Short Takes: Soul Kitchen review
(Fatih Akin, Germany, 2009)Laura Kern reviews Fatih Akin's self-professed attempt at Heimatfilm, Soul Kitchen
Written by Laura Kern
If the apartment of the female lead in Head-On (04) looks (according to her boyfriend) like it’s been hit by a chick bomb, then the title restaurant of Fatih Akin’s latest film has been hit by the male equivalent. The dingy, sparsely frequented Hamburg eatery in question is owned and run by Zinos (Adam Bousdoukos), an endearing Greek-German, who each night deep-fries frozen food for undiscriminating locals. It’s hardly the type of joint that even his awkwardly tall girlfriend Nadine (Pheline Roggan) would stoop to enter.

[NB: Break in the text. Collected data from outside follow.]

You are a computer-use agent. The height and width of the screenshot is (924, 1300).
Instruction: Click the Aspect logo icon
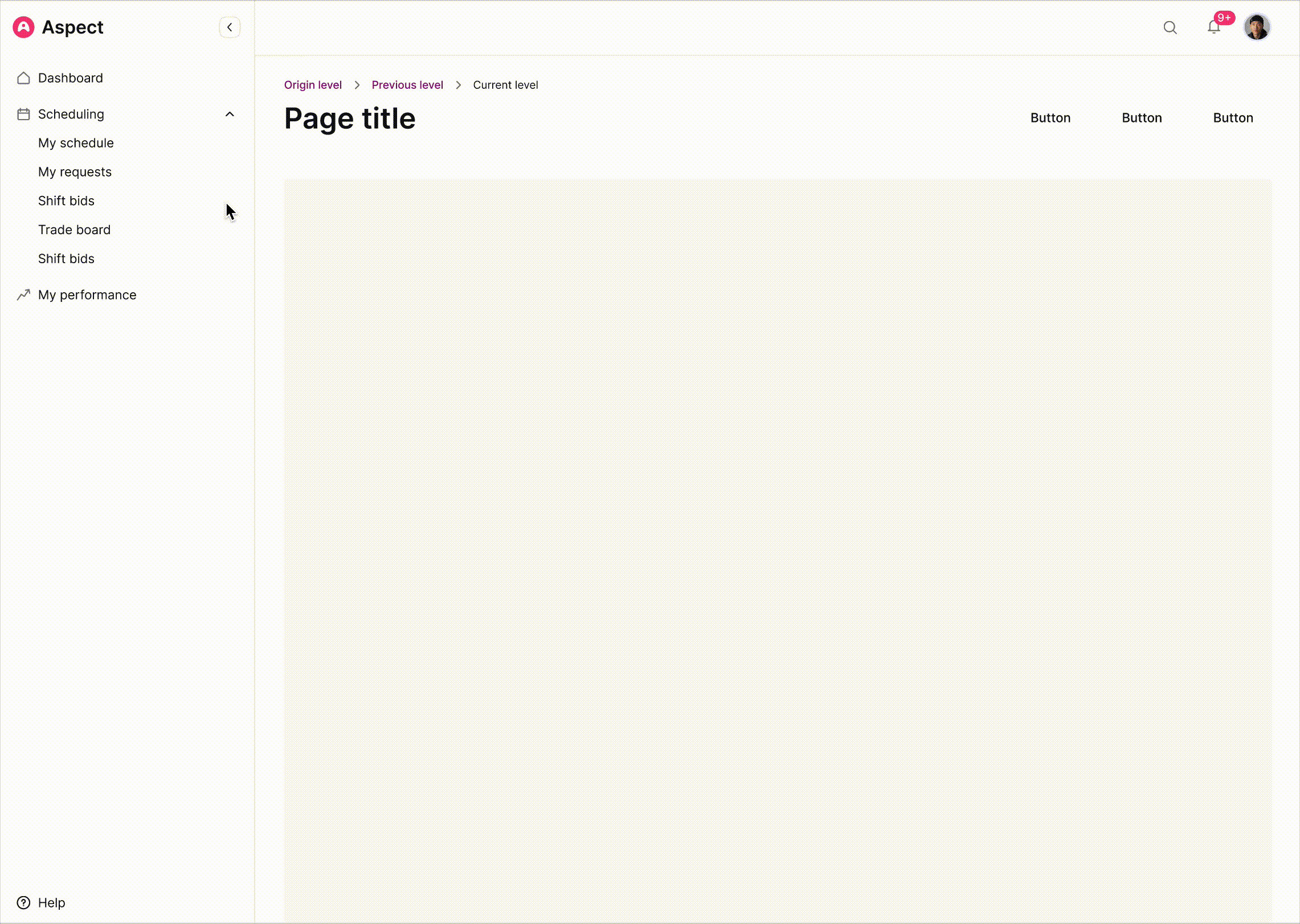(23, 27)
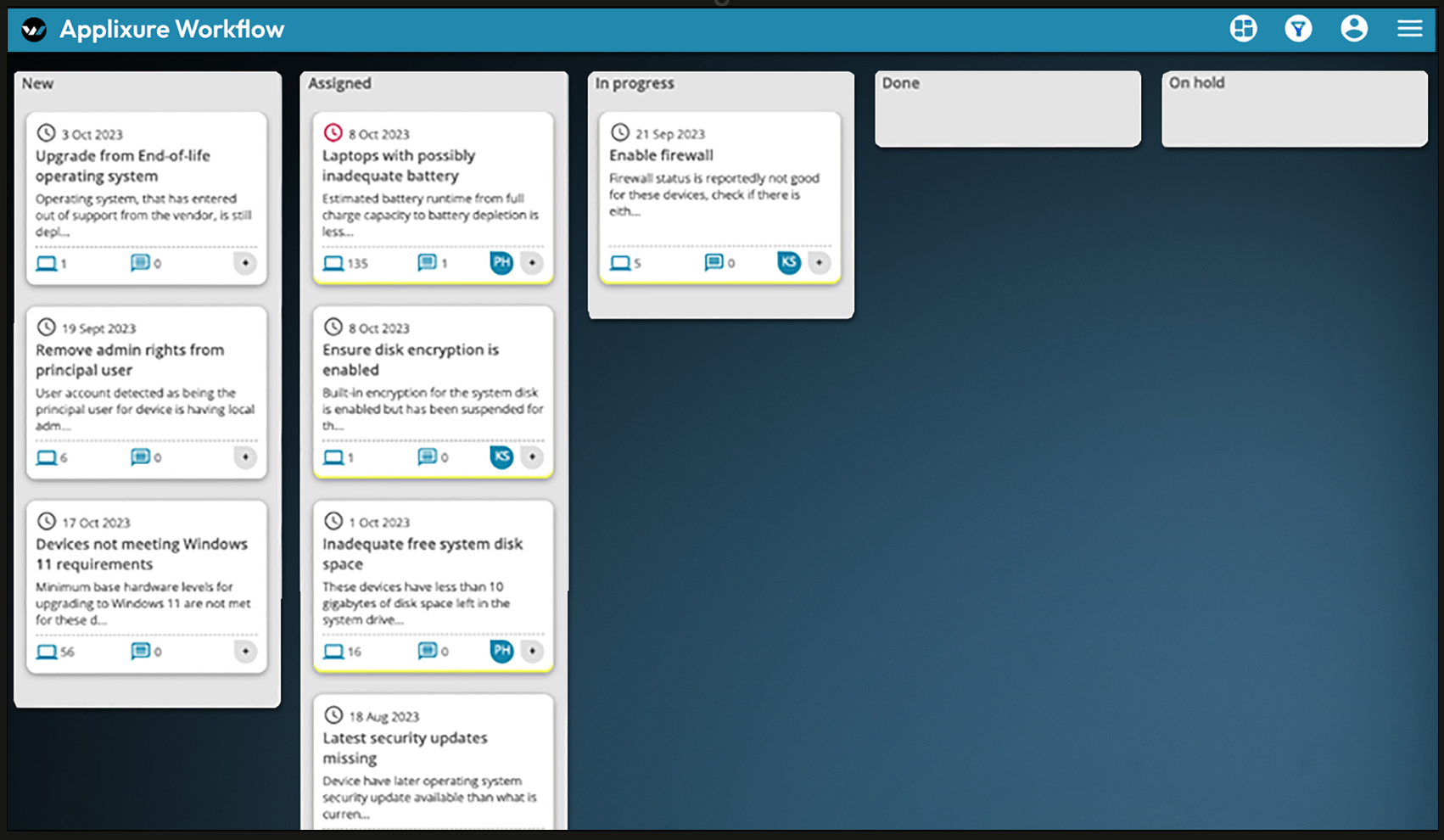Screen dimensions: 1444x840
Task: Expand options on Inadequate free system disk space card
Action: (x=533, y=652)
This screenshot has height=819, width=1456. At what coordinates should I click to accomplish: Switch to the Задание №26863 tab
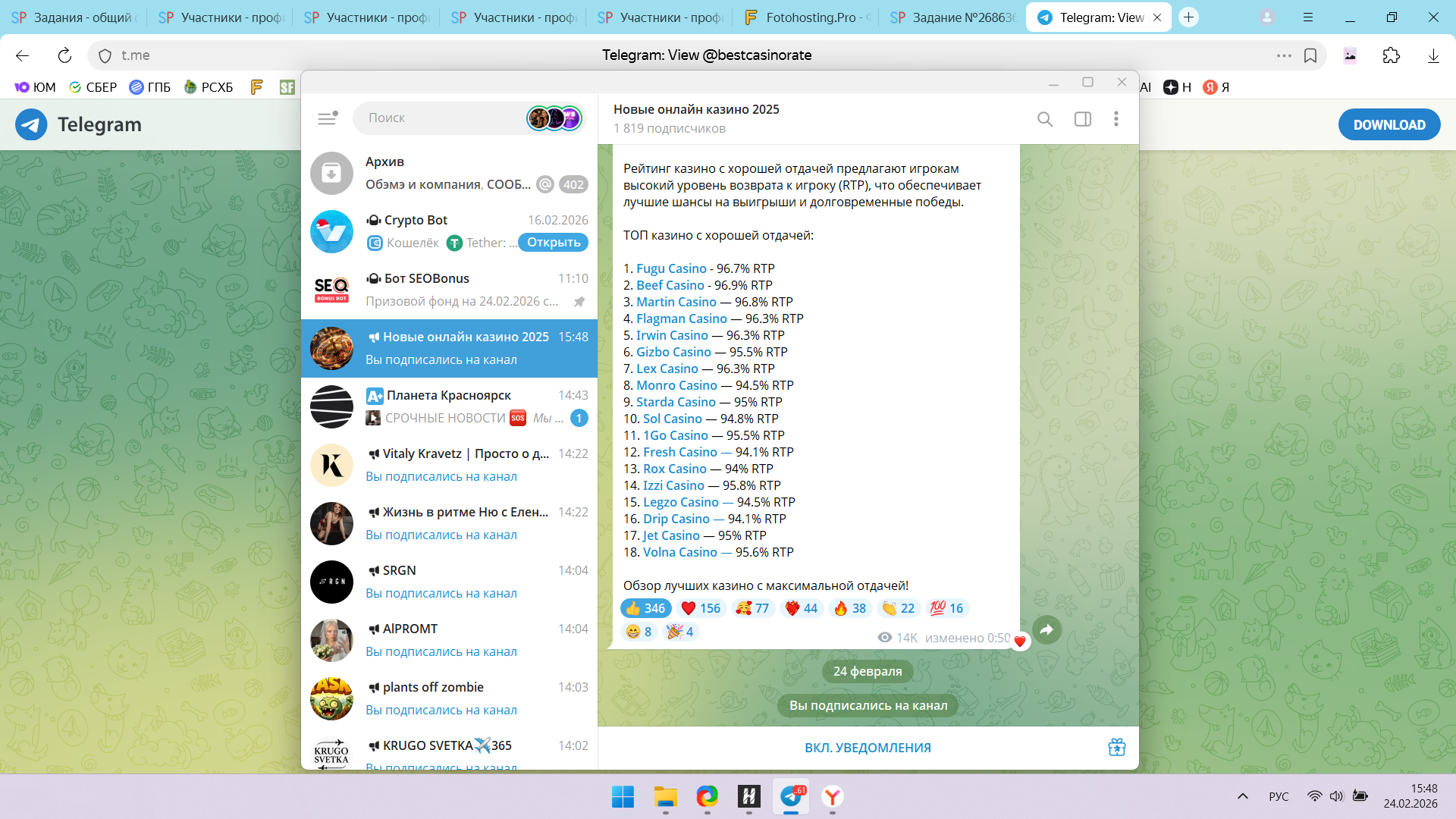coord(953,17)
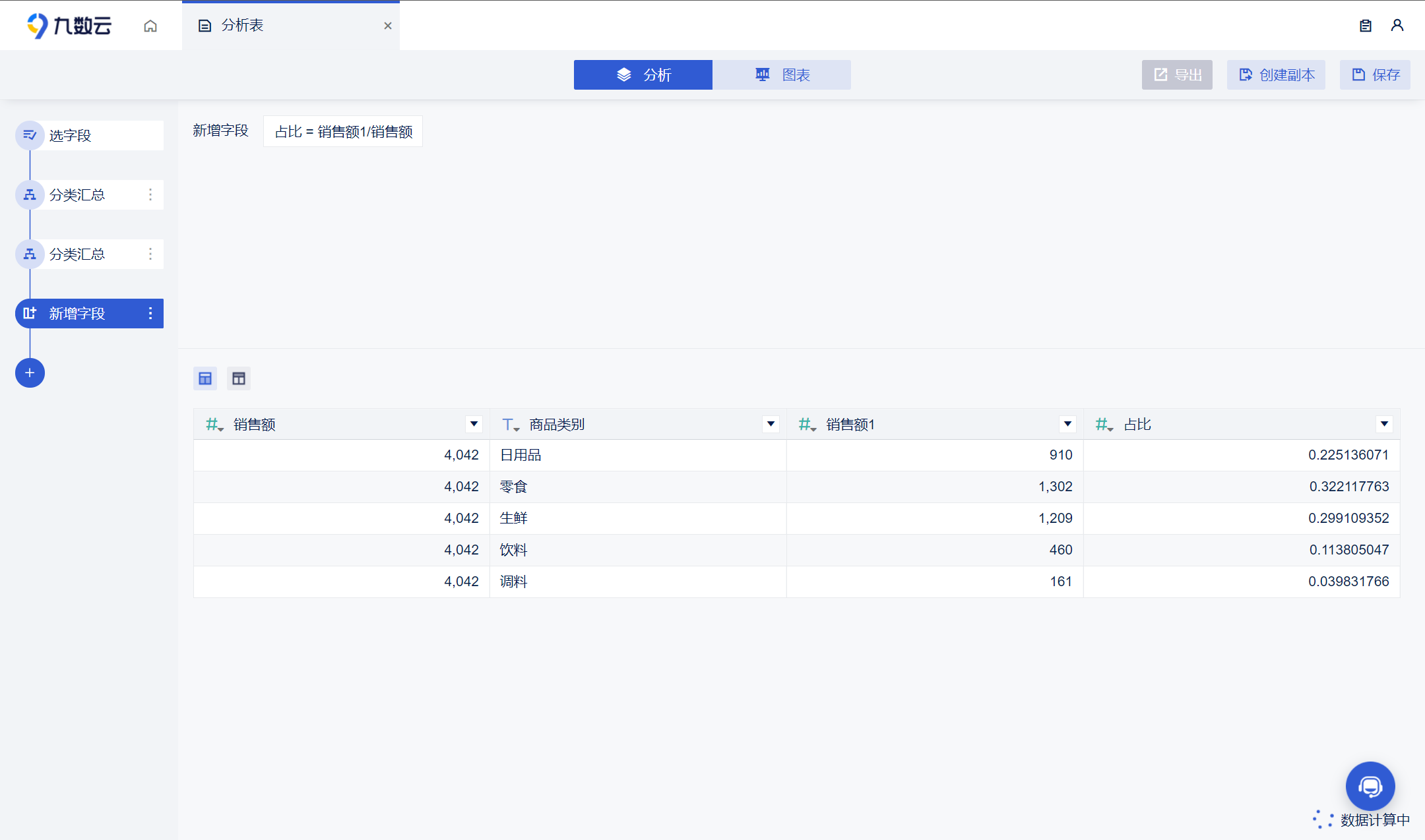Open the clipboard task icon at top right

click(1366, 26)

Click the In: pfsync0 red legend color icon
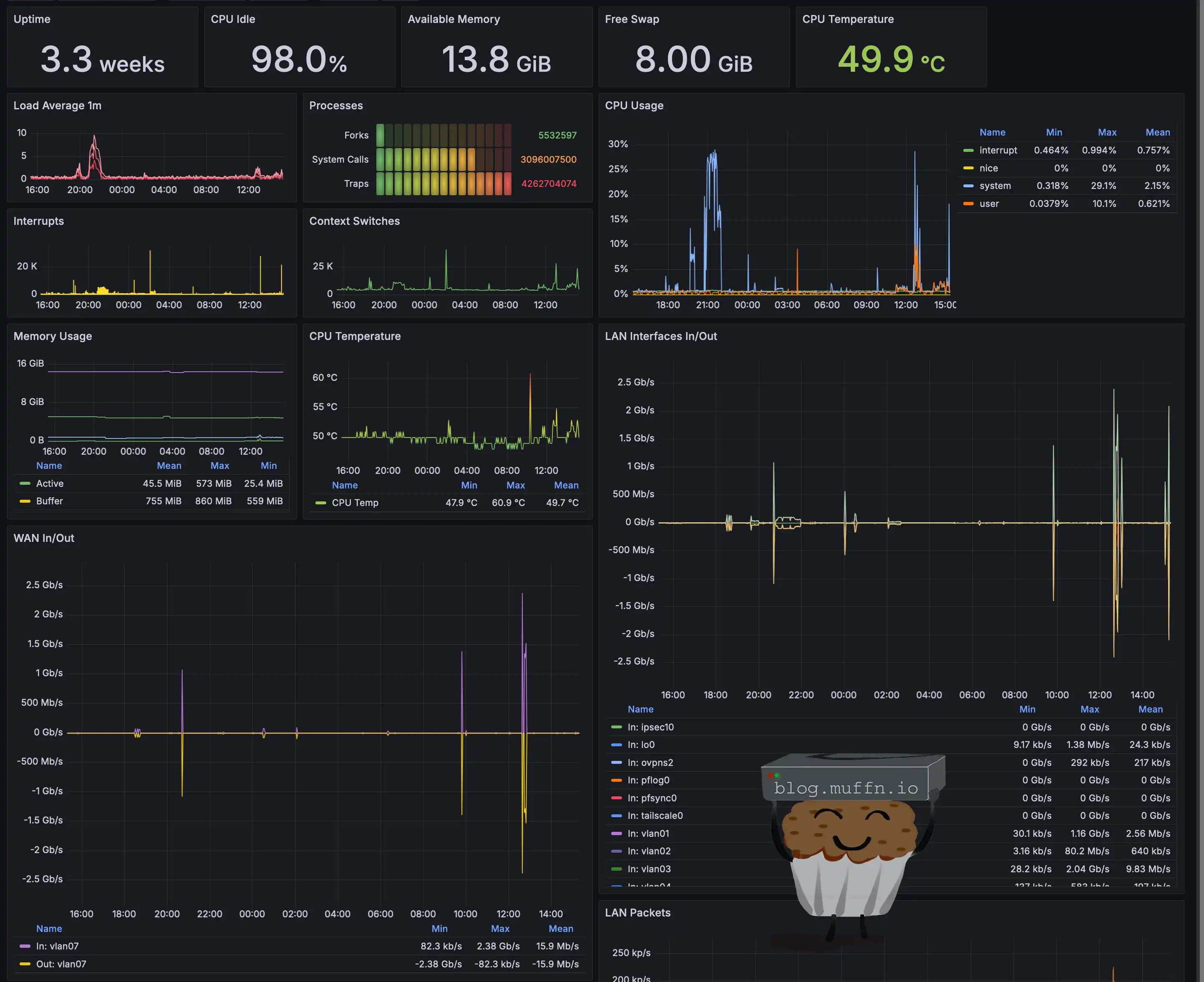[616, 798]
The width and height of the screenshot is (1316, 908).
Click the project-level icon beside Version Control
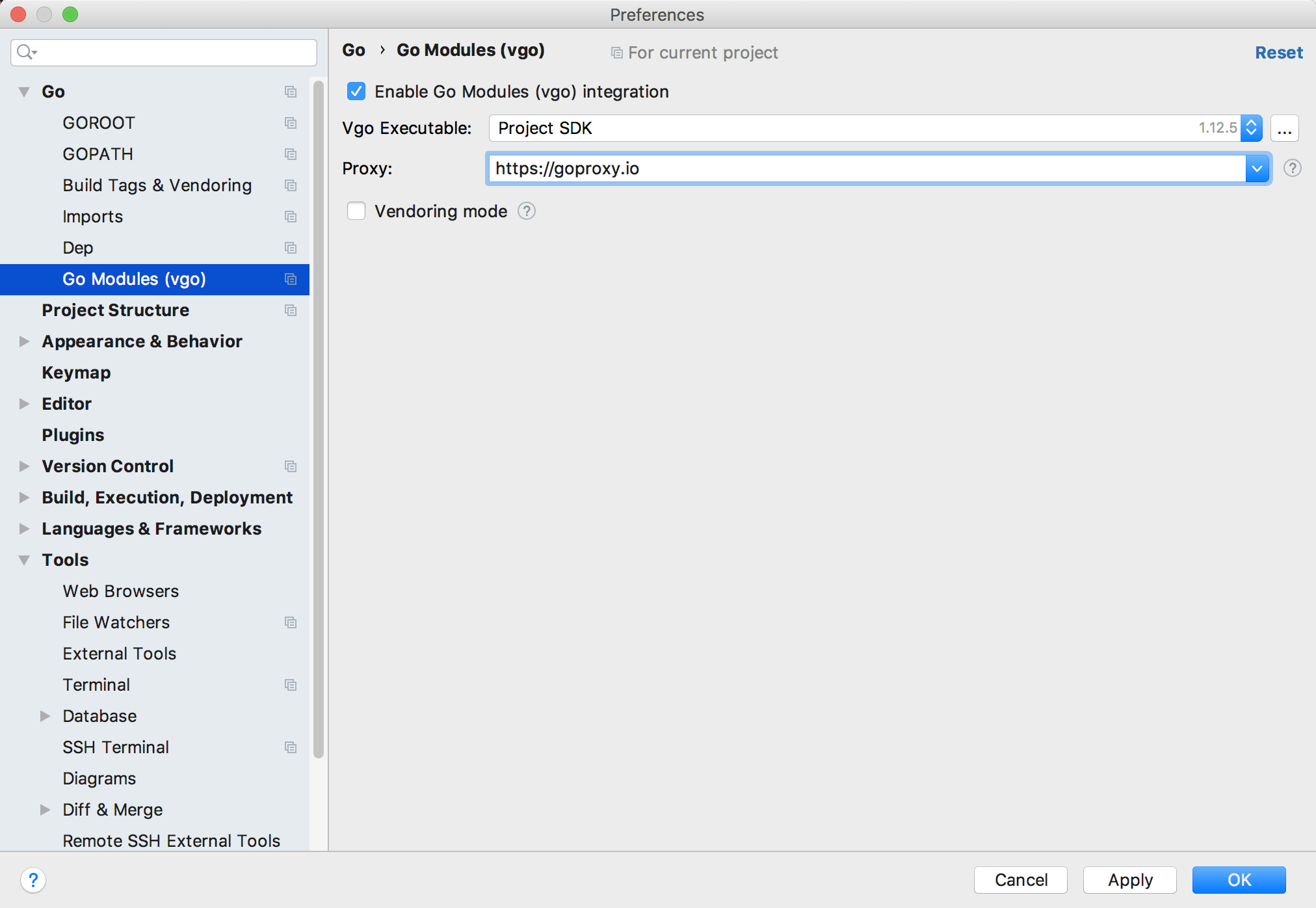coord(291,466)
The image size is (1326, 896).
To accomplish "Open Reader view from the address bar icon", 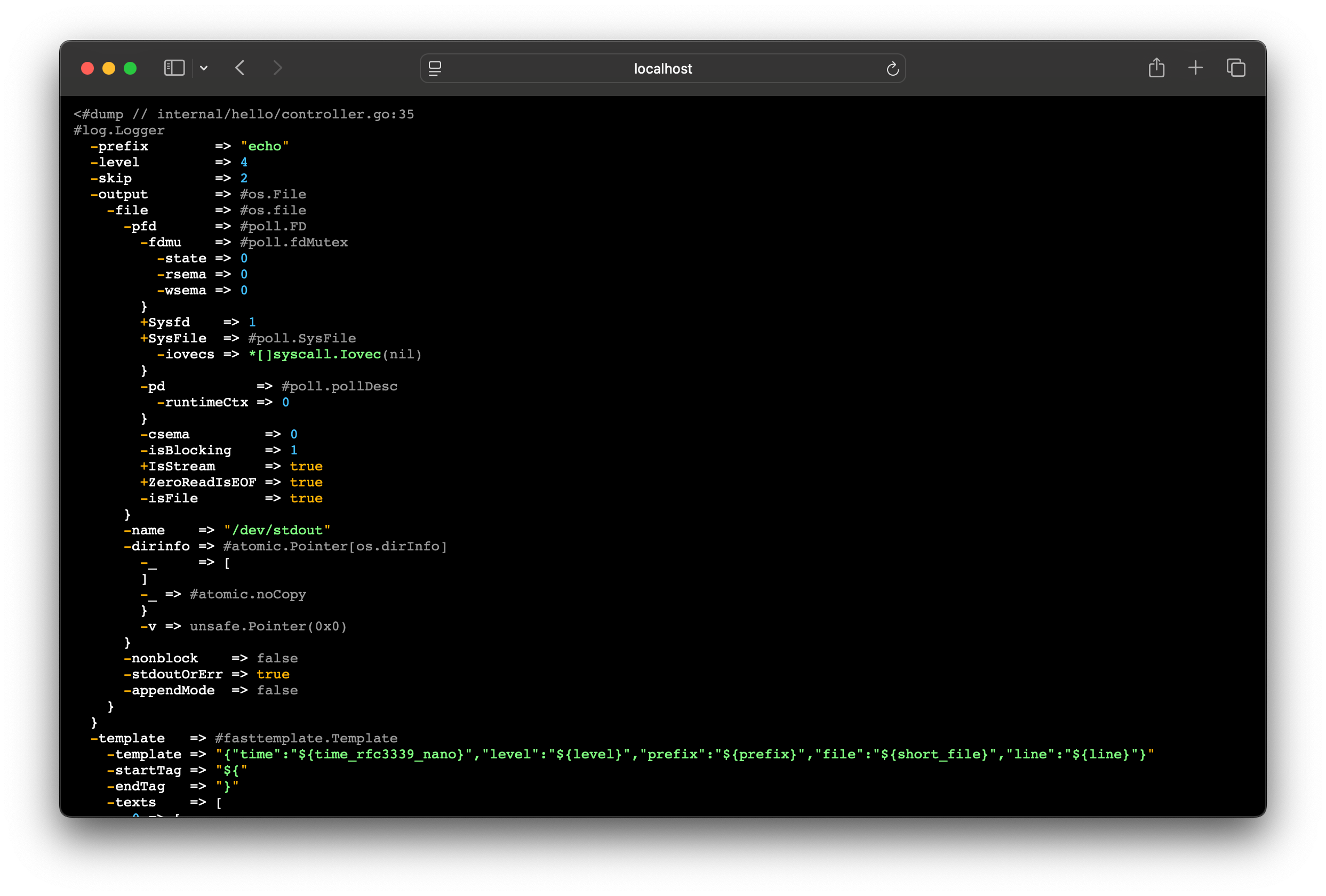I will pyautogui.click(x=435, y=68).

Akin, a German with Turkish roots, is known for exploring themes of cultural identity and homeland. And while Soul Kitchen is his self-professed attempt at a Heimatfilm, it more closely resembles a screwball comedy. It’s fast and airy, and follows a protagonist whose escalating misfortunes are played mostly for laughs. Nadine is relocating to Shanghai—a move Zinos also hopes to make—just as his lazy, thieving brother, Illias (Moritz Bleibtreu), is granted part-time leave from prison as long as he’s “employed” at Soul Kitchen. Plus, the irascible new chef, Shayn (the priceless Birol Ünel), is estranging customers with his lofty culinary aspirations. Oh, and then there are the back problems that render Zinos practically immobile.
Like the aphrodisiac-spiked dessert that Shayn prepares one night, the movie’s effects may not linger long, but they are feverishly fun and guilt-free while they last.